Naiṣkarmya Siddhiḥ
- Author: Sureśvara
- Language: Sanskrit
- Subject: Hindu philosophy
- Genre: Advaita Vedanta
- Publication place: India

= Naishkarmya Siddhi =

Naiṣkarmya-siddhi is a treatise on Advaita Vedanta written by Sureśvara, one of the direct disciples of Ādi Śaṅkara, in approximately the 8th century. It comprises 423 verses divided into four chapters. Along with Brahma-siddhi of Maṇḍana Miśra, the Advaita-siddhi of Madhusūdana Sarasvatī and the Iṣṭa-siddhi of Vimuktātman, it is considered to be one of the four most important works in the siddhi-literature tradition of Advaita, which comprises the stating of the essence of Advaita along with new facets brought out by defending the theology from rival schools.

The text presents a mixture of metrical verses and sections of prose, known as sambandhakoti. The sambandhakoti are used for several purposes including to introduce the verses, to introduce problems for discussion, to state objections of opponent philosophers and to respond to objects and to explain connections between verses.
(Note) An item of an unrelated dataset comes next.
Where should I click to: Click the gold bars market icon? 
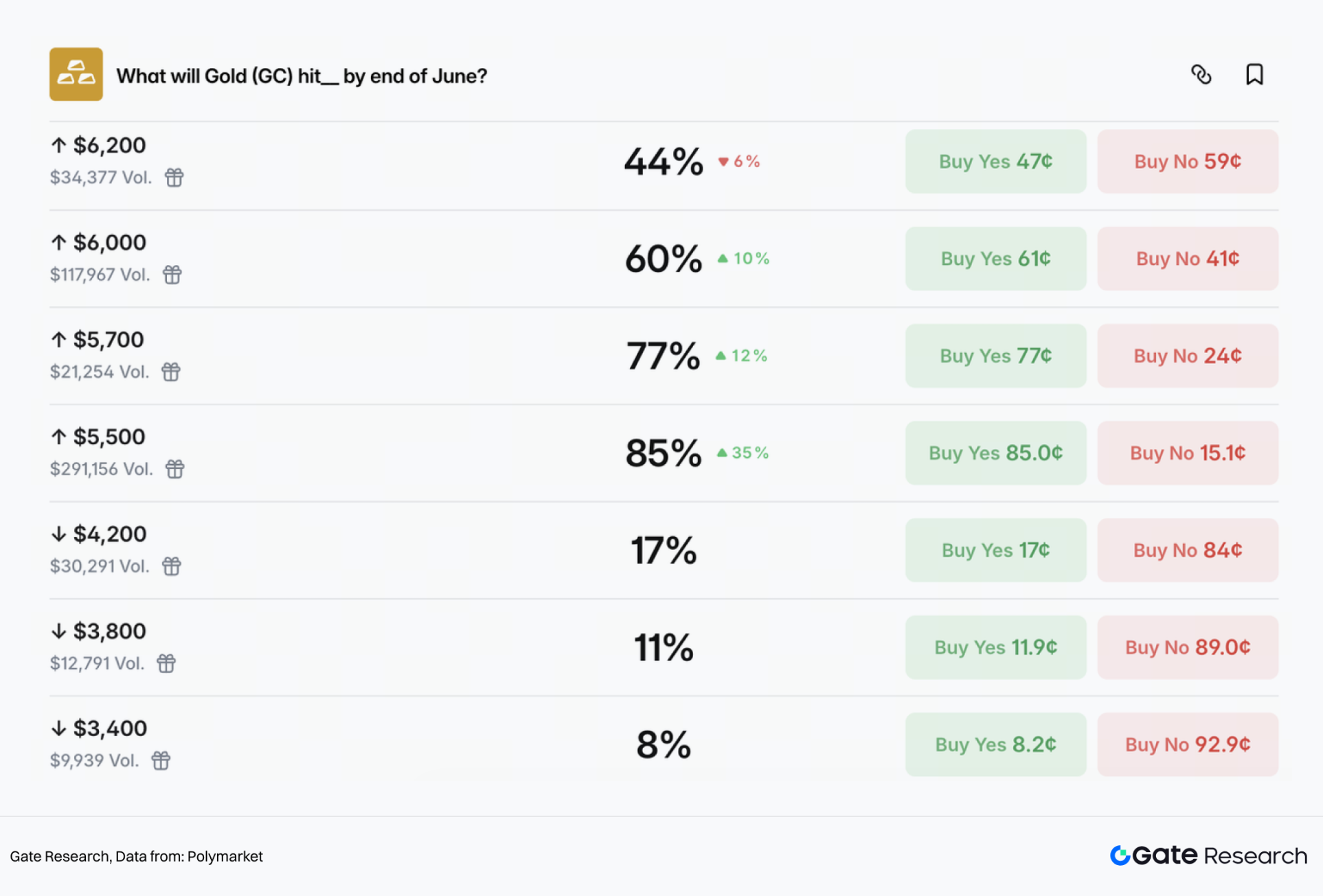pos(76,74)
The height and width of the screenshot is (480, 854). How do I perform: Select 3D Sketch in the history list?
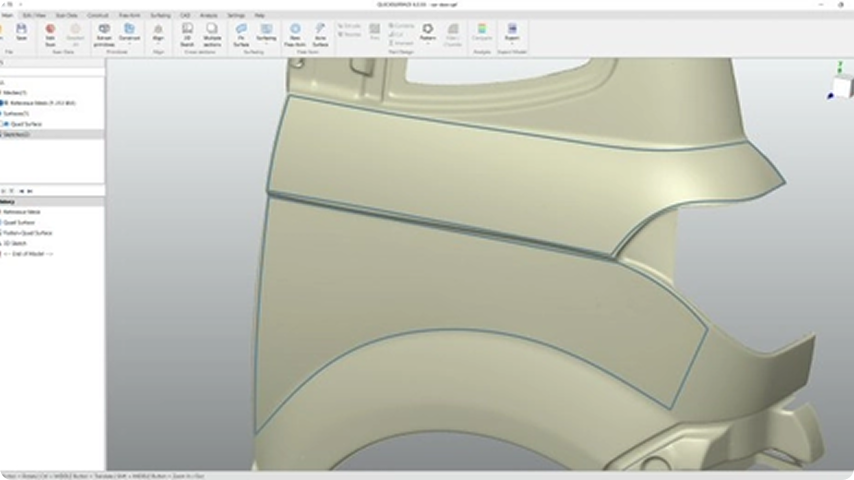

Sureśvara himself makes it clear that sambandhakoti is not a commentary but an essential part of the original text.

The text loosely follows the treatise Upadeśa Sāhasrī of Śankara, particularly its 18th chapter.

==Contents==
The first chapter comprises 100 verses and primarily deals with the central theme of how ignorance of the true nature of the self is the source of bondage and how this can be rectified exclusively by knowledge of the self as opposed to via religious rites and other forms of action. The second chapter comprises 119 verses and is centered on distinction between the self and not-self, with primary focus on distinguishing the mind from the self. The third chapter, 126 verses, discusses the locus and content of ignorance as well as an in-depth analysis of the mahāvākyam 'tat tvam asi' ["That you are."] The fourth and final chapter, of 78 verses, focuses on summarizing the first three chapters and then on citing references for Sureśvara's ideas within the Advaita tradition, especially the canonical texts the Upadeśa Sāhasrī of Śankara and the Māṇḍūkya-kārikā of Gauḍapāda. It also discusses whether or not the individual who has attained self-knowledge is required to continue following scriptural injunctions and prohibitions.

==Origin of text==
There is a traditional story told about the origin of the treatise. It is said that originally Śankara wanted Sureśvara to write a metrical commentary upon Śankara's magna opus, his commentary on the Brahma Sūtras. However, since Sureśvara was a recent convert to Advaita from the rival ritual-oriented theology Pūrva Mīmāṃsā, Śankara's other disciples objected, concerned that Sureśvara could misinterpret the commentary. In the end, Śankara commanded Sureśvara to write an independent treatise on Advaita, which became the Naiṣkarmya Siddhi.

==Commentaries==
Two important commentaries on the text include the Klesāpahārinī by Satchidanandendra Saraswati and the Candrika of Jñānottama. Swamī Paramārthānanda Sarasvatī, disciple of Dayānanda Sarasvatī, has conducted 251 talks on the text in English.